The cadmium incorporated into the TRIOX capsule acts as a neutron screen for the reduction of the thermal flux influence. It is a 0.5 × 1.9 mm2 wire which is embedded into the Al structure in a spiral groove made in the Aluminum tube, giving a partial cadmium-cover in the TRIOX holder. Effective cadmium cover can be changed depending on the design requirements. In order to avoid design complications, cadmium screen is not directly incorporated to the sample holder. On the other hand, the Cd placement in the coolant water channel allows for the sufficient cooling required for cadmium, but has the drawback that some fast neutrons turn thermal once they have passed the neutron screen, which constitutes a compromise in the design. Moreover, all three TRIOX channels can contain cadmium but this causes a significant reactivity effect. From the HFR operation safety point of view, the TRIOX capsule should be placed in the lower flux positions, since in this way it limits the impact of cadmium wire on the neutronics of the reactor.

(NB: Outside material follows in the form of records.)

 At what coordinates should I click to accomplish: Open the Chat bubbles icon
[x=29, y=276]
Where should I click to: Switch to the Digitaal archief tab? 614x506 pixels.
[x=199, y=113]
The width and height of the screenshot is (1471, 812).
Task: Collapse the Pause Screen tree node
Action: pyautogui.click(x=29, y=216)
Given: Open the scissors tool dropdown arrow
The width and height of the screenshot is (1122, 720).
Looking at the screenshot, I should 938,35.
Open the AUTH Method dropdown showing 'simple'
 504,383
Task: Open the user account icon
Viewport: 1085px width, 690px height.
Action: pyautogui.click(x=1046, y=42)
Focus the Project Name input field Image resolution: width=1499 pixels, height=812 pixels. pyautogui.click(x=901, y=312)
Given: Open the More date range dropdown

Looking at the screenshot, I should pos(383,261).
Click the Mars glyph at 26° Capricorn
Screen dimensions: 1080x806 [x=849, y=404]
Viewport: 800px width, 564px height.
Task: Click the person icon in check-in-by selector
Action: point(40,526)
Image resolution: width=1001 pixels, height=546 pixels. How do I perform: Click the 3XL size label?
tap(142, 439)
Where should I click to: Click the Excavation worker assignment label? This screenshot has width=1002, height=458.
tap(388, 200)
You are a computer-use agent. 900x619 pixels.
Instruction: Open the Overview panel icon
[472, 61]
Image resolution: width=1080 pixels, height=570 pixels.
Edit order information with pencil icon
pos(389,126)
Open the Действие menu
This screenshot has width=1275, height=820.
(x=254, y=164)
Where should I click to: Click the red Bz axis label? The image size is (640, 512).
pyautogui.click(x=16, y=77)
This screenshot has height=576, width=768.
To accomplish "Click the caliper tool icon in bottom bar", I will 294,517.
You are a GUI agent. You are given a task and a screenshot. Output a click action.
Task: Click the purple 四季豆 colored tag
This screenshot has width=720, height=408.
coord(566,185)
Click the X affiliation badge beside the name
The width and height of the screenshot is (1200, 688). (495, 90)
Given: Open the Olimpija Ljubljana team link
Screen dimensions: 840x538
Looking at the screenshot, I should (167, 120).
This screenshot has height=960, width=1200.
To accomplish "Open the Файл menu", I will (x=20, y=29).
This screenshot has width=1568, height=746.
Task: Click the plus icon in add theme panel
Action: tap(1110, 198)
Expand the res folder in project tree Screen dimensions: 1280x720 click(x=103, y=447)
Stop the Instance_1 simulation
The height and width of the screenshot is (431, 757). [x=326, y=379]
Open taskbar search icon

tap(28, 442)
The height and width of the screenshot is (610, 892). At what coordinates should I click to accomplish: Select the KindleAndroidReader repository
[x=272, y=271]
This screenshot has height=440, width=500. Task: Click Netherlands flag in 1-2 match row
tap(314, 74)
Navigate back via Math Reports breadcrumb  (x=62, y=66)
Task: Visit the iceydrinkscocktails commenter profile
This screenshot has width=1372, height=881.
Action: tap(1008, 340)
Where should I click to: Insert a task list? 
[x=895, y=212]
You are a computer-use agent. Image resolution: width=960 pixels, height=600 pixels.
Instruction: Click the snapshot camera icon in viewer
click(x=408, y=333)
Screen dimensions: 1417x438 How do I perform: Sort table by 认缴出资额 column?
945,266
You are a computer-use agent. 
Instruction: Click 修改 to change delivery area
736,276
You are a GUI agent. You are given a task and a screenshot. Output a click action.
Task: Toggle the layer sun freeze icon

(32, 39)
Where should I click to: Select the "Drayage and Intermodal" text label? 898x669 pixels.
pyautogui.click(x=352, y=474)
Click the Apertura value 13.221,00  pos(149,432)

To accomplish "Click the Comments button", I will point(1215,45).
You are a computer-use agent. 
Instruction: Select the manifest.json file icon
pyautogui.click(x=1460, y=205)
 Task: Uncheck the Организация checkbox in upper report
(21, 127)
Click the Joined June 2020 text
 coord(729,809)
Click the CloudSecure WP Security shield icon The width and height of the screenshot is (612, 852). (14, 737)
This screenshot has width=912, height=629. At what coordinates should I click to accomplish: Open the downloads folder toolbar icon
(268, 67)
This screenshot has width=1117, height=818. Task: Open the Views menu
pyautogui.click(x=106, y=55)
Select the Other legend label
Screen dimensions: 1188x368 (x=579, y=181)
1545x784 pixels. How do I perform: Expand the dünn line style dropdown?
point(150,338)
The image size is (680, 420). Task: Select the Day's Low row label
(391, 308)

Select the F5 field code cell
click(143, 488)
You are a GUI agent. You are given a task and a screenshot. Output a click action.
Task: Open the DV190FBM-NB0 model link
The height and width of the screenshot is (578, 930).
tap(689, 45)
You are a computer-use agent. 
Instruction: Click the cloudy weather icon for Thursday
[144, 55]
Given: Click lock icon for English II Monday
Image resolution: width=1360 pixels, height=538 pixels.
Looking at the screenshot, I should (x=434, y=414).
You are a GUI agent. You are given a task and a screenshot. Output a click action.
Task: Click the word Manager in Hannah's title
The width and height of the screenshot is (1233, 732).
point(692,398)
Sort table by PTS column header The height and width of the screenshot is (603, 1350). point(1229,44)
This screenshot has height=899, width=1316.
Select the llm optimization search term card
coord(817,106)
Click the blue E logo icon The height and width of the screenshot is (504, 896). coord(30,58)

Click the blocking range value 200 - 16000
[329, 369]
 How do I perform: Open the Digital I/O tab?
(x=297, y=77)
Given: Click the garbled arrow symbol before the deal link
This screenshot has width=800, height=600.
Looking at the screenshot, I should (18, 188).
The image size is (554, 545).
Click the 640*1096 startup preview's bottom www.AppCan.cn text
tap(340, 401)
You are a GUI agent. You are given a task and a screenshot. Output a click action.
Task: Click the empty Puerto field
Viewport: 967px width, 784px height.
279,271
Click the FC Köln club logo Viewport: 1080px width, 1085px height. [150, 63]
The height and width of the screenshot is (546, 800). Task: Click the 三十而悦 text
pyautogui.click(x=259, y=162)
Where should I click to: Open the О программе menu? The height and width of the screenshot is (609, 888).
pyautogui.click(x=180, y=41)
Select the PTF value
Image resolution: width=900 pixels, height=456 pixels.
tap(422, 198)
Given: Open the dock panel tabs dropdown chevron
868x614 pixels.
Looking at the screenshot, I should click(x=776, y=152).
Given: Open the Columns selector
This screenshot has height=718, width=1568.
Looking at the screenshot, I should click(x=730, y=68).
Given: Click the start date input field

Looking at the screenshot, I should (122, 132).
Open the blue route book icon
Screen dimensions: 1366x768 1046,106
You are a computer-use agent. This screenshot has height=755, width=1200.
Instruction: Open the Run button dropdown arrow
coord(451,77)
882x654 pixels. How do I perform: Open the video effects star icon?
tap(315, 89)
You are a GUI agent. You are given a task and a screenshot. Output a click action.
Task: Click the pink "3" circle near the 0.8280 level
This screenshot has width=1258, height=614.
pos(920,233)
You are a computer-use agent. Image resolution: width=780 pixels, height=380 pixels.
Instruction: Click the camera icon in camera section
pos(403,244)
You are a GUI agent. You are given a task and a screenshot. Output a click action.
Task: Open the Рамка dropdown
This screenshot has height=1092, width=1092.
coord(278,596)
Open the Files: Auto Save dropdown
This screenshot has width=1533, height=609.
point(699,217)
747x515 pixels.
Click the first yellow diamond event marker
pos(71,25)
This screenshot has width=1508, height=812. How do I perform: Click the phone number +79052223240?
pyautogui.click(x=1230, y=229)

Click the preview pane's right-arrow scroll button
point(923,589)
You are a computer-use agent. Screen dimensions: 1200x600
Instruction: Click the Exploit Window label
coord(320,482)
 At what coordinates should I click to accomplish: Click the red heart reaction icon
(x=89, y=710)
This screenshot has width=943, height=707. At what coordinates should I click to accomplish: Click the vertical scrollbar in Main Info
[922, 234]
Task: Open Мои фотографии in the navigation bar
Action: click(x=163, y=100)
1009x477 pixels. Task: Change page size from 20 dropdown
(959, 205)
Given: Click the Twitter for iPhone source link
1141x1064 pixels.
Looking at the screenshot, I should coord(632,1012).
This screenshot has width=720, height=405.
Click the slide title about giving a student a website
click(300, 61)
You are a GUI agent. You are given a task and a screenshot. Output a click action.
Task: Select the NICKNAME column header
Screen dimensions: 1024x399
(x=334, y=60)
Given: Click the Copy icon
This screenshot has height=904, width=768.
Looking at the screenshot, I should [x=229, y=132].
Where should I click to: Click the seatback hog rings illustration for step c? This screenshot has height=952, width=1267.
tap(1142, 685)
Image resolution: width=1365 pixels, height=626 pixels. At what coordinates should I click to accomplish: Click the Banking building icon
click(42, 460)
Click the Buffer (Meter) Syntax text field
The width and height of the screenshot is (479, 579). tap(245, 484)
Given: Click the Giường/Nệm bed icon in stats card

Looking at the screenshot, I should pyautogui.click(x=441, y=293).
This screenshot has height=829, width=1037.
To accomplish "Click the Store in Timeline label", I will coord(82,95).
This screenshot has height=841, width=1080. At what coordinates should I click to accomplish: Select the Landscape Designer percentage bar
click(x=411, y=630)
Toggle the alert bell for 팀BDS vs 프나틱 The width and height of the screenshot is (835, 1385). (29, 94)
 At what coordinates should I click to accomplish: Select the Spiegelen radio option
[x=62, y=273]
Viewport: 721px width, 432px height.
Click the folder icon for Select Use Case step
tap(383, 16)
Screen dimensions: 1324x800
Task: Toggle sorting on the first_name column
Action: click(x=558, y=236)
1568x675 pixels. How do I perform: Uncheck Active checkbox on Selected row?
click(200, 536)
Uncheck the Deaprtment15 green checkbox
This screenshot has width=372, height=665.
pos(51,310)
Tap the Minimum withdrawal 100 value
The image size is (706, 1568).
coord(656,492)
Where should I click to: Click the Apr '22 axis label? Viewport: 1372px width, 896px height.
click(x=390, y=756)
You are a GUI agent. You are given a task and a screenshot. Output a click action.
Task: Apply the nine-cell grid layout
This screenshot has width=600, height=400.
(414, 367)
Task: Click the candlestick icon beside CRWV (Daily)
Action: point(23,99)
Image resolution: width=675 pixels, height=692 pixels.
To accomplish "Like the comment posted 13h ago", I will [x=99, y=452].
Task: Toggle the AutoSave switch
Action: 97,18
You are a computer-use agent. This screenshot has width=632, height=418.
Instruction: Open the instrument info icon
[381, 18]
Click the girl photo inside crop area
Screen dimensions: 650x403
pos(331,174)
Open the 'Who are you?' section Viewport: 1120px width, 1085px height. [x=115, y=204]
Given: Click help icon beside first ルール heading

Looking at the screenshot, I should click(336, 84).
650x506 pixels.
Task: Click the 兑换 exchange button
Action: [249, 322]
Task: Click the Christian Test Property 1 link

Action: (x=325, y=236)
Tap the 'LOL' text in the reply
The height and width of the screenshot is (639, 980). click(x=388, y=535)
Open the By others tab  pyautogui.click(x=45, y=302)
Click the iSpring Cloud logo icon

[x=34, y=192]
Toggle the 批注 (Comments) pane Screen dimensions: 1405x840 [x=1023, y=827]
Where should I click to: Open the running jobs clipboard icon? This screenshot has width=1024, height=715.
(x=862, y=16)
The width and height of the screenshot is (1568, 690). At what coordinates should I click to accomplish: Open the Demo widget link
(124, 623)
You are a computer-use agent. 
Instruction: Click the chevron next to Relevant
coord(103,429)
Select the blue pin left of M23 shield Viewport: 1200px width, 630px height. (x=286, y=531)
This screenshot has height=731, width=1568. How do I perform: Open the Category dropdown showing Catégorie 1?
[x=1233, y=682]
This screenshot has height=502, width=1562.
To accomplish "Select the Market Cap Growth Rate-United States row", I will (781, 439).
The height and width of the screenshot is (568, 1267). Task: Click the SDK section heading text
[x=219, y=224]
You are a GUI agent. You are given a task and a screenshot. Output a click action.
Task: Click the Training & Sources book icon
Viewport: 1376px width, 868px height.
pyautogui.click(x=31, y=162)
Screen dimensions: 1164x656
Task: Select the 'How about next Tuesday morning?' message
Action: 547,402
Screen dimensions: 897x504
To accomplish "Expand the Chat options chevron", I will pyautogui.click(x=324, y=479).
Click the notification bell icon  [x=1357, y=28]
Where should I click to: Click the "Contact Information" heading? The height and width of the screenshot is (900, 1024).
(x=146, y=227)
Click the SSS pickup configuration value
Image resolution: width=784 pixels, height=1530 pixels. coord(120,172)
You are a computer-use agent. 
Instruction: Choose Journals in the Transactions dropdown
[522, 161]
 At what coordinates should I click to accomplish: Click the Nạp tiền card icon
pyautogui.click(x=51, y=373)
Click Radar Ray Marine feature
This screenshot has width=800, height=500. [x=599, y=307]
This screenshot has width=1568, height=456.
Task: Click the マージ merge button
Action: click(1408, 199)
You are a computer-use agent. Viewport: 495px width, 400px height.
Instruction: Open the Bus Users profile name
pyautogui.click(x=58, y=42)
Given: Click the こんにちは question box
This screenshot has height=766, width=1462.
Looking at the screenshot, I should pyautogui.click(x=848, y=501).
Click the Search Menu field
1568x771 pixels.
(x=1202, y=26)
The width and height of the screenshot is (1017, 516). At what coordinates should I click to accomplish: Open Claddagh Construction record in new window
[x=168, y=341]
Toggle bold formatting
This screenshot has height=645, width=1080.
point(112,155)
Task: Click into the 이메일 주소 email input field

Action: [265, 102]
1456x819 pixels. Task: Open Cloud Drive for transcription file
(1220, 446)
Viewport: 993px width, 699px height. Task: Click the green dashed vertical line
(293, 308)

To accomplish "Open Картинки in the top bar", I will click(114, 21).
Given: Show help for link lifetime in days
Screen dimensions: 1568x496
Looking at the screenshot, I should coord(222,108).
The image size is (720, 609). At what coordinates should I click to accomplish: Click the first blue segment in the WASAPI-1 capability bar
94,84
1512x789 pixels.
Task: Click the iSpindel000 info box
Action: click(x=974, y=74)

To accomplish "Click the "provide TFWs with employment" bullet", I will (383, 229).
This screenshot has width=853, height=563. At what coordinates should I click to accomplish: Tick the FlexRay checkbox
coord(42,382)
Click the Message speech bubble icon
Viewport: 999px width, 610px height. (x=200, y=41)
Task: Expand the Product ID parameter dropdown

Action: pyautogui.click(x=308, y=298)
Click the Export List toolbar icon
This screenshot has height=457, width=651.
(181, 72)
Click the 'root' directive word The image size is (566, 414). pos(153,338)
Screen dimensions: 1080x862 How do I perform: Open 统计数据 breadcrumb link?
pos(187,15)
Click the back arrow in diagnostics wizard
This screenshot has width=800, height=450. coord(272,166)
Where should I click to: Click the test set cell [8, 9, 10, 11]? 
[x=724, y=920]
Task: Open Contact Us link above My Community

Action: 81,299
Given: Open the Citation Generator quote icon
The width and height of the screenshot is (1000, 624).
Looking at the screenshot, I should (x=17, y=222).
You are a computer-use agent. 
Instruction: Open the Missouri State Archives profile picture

(b) High Neutron Fluence Irradiation of Pebble Stacks for Fusion (HICU) Project. The HICU irradiation project has been implemented in HFR (Figure 4) for Li-ceramics irradiation under conditions similar to those of a pebble bed reactor (PBR). Li-ceramics are candidate materials for the breeder blanket of fusion reactor. HICU combines two neutron screens: hafnium rings have been placed along with cadmium rings creating a neutron screen layer within the sample holder tube. The combination of the two absorbers allows for a longer irradiation under fast spectrum conditions.

Figure 5 shows the power density versus time generated by reactions on Li4SiO4 (Li ceramics material) in the dominant spectrum inside the HICU at core position C7 for five cases. The power generated by both thermal and fast neutrons was calculated using the MCNP code [3]. The abrupt upturn in power generation (curves B, C, D, and E) is due to the fact that at that moment Cd is completely burnt. Having a lower cross-section, Hf is expected to cause a more gradual power upturn. In fact, it can be seen that curve E (a mixture of Cd with some Hf) significantly delays the upturn. Therefore shield in curve E allows the longest irradiation (over 500 days) in the fast spectrum. The behavior of the unshielded (not accounting for burnup) facility (curve A) is linear [3].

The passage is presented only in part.